• WHAT YOU SHOULD DO:
Return only the lines of the listing below that run from the line with "You are a computer-use" through the line with "309x210 pixels. Task: Switch", both ends included, exactly as written.
(Beginning of INPUT DATA)
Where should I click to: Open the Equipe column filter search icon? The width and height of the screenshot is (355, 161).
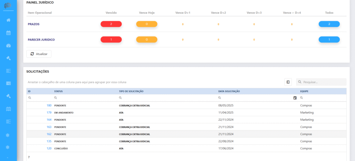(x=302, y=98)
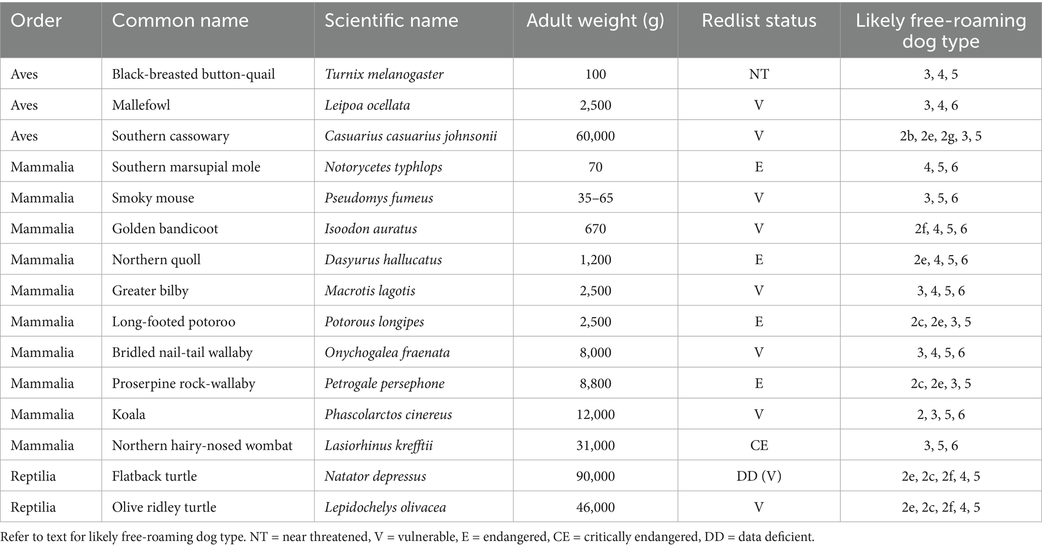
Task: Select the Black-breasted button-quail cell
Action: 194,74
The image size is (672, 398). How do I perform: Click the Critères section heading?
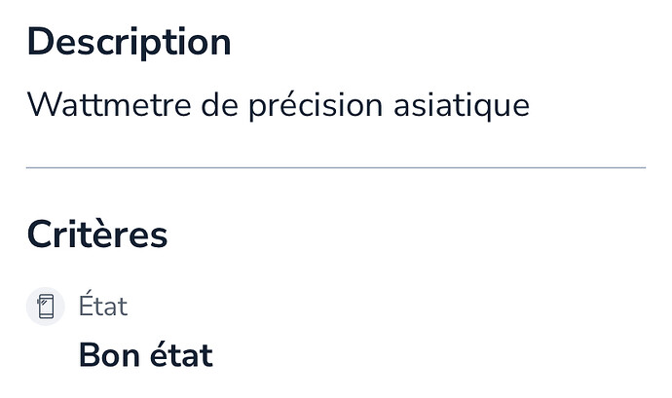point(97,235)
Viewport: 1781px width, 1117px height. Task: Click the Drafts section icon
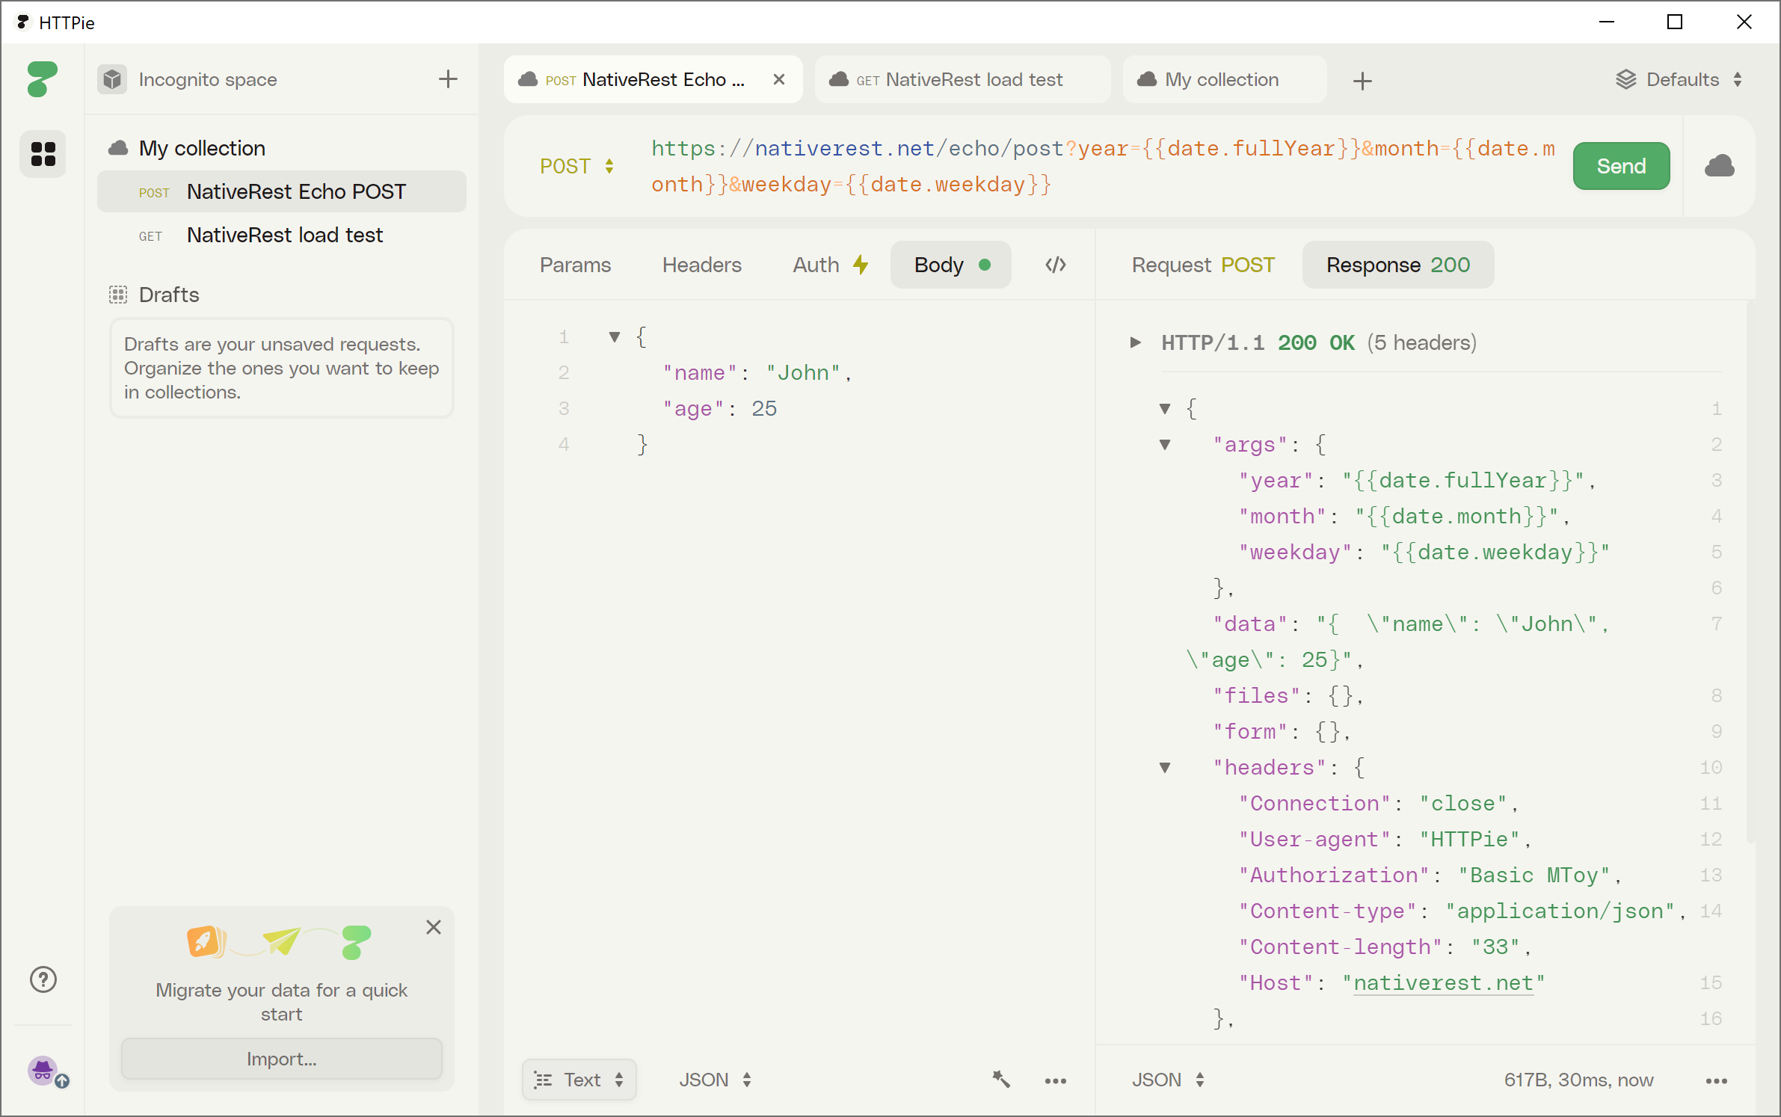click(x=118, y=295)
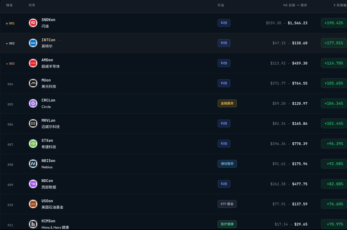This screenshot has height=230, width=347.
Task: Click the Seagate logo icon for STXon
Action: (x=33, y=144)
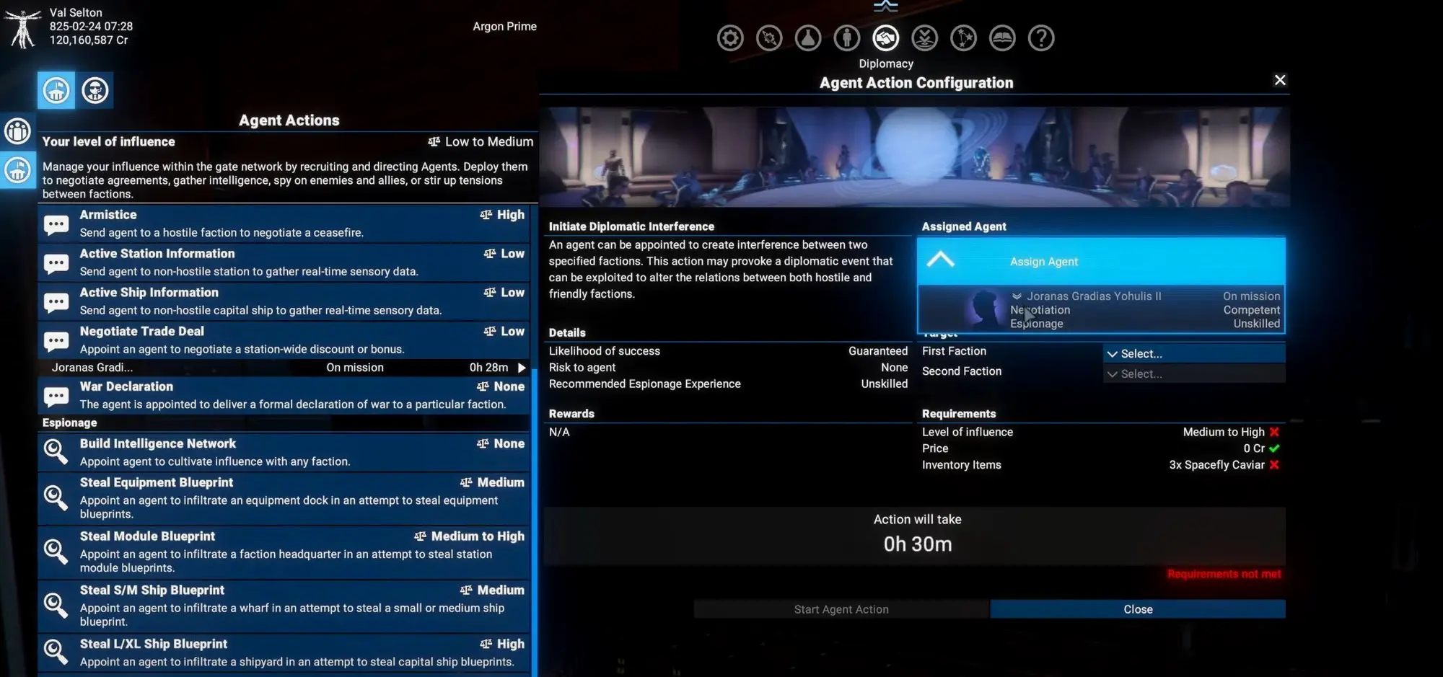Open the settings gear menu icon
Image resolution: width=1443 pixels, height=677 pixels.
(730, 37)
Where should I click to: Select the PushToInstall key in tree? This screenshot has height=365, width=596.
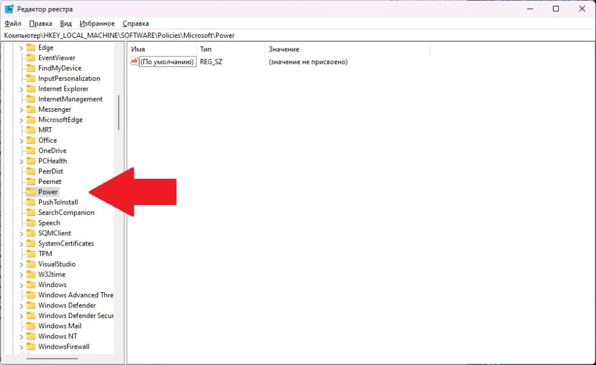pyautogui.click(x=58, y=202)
(End of INPUT DATA)
(Beginning of INPUT DATA)
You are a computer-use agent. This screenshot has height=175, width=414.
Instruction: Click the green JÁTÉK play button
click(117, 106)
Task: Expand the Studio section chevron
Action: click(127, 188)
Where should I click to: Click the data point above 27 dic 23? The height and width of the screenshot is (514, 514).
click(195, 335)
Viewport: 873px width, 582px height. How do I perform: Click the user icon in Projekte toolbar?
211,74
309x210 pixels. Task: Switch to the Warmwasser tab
(End of INPUT DATA)
• FINAL ANSWER:
You are a computer-use agent. This screenshot has height=175, width=414.
Instruction: Click the green JÁTÉK play button
click(117, 106)
Task: Expand the Studio section chevron
Action: click(127, 188)
Where should I click to: Click the data point above 27 dic 23? The height and width of the screenshot is (514, 514).
click(195, 335)
Viewport: 873px width, 582px height. How do I perform: Click the user icon in Projekte toolbar?
211,74
309x210 pixels. Task: Switch to the Warmwasser tab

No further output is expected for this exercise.